▶ [The records]:
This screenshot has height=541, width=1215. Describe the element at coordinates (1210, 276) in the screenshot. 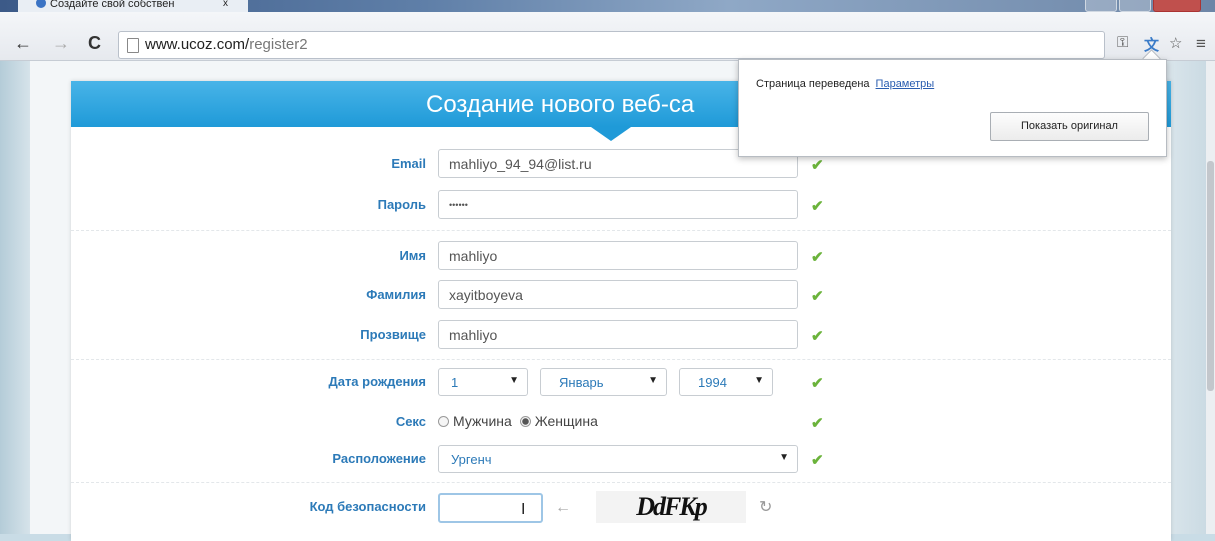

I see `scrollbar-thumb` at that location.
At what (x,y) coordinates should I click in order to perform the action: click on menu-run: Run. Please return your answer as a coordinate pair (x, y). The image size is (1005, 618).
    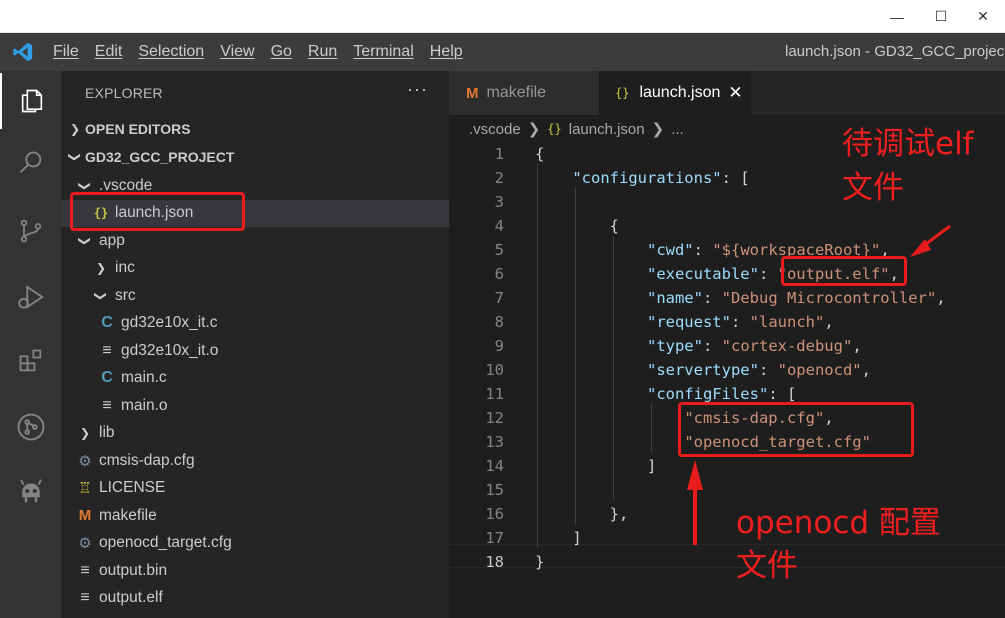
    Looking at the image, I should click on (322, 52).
...
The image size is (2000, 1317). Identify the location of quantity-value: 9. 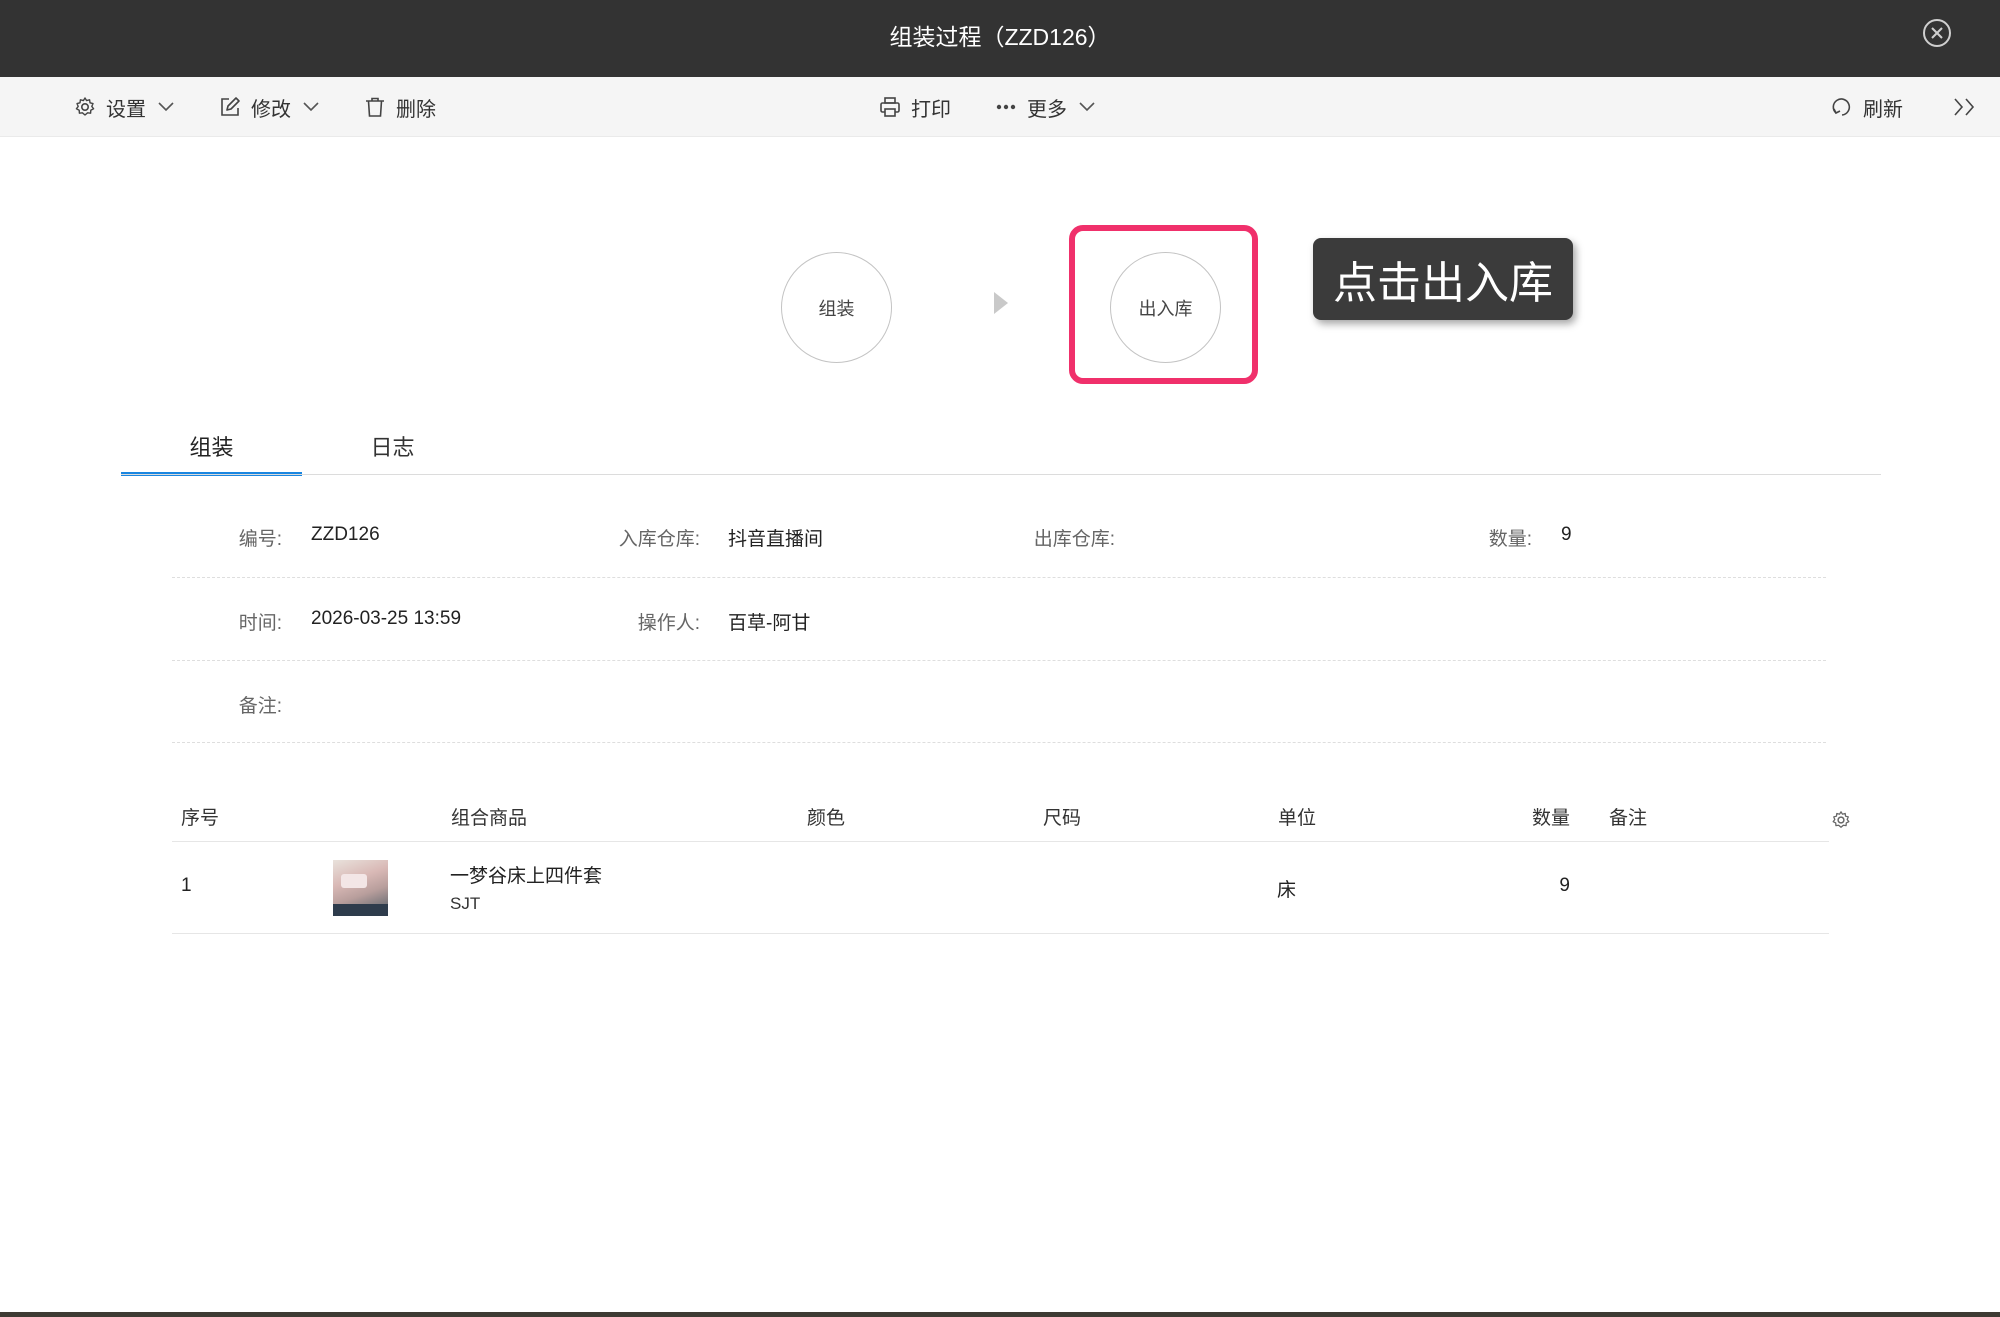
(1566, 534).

▶ [What to produce]:
In the part of the listing that opens with the line containing "This screenshot has" and closes with the line containing "Looking at the", replace "coordinates" with "position" and leave everything else unchanged. Omit the pictures when you write it out.

▶ [Exercise response]:
This screenshot has height=541, width=1215. Describe the element at position (1210, 276) in the screenshot. 

I see `scrollbar-thumb` at that location.
At what (x,y) position should I click in order to perform the action: click on menu-run: Run. Please return your answer as a coordinate pair (x, y). The image size is (1005, 618).
    Looking at the image, I should click on (322, 52).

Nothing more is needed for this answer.